Last Wednesday Commissioner Roger Goodell announced the new NFL Code of Personal Conduct Policy. Goodell stated, “The policy is comprehensive, it is strong, it is tough and it is better for everyone associated with the NFL.”
With recent cases like Ray Rice and Adrian Peterson, we are glad to see the NFL taking steps to increase awareness of the issue as well as principles to guide their process for dealing with any situations like this in the future. One phrase from the memorandum Goodell released we completely agree with is:
“Our recent focus has been on domestic violence, child abuse, and sexual assault, all of which are complex and difficult subjects. Each is a societal problem that is frequently underreported. As a league, we must have a continued focus on the needs of victims and families; among other things, we must encourage victims and those who observe such misconduct to come forward, to report offenses, and to seek help. We can no longer defer entirely to the decisions of the criminal justice system, which is governed by processes and considerations that are not appropriate to a workplace, especially a workplace as visible and influential as ours.”
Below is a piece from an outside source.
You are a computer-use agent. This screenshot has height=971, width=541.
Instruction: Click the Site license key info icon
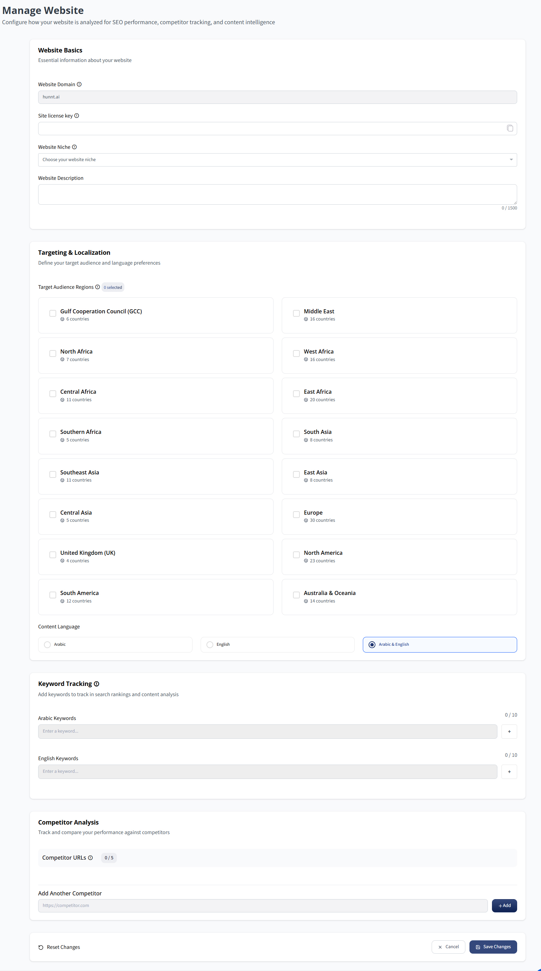tap(77, 116)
With more than 3 million reports of child abuse every year it is a terrifying thought to know that thousands more are unreported. It is difficult for an individual to determine if someones actions are classified as abuse and reporting is even more difficult when you don’t know where to go or who to talk to. That is why we created the Childhelp National Hotline, it is a place where you can ask questions, get help and obtain referral service information. If you would like to ask one of our professional crisis counselors a question or just need someone to talk to please call 1-800-4-A-Child.
In addition to the changes that were made to how the NFL handles reporting, investigation and discipline there should be a focus on how to break the cycle of abuse. At Childhelp we believe in changing the future by educating children with Childhelp Speak Up Be Safe. It helps them learn what is abuse and who to tell when they or someone they know is being abused in a safe and grade appropriate level. The curriculum maintains focus on adult responsibility and skill building by engaging agencies, schools, facilitators, teachers, parents and designated safe adults in the protection of children. The program also focuses on meeting state standards for health and safety education, as well as reinforcement of the Common Core State Standards, which allows a complementary curriculum-based response to child maltreatment. We are confident in the power of Childhelp Speak Up Be Safe and can’t wait to teach child abuse prevention to more schools across the country.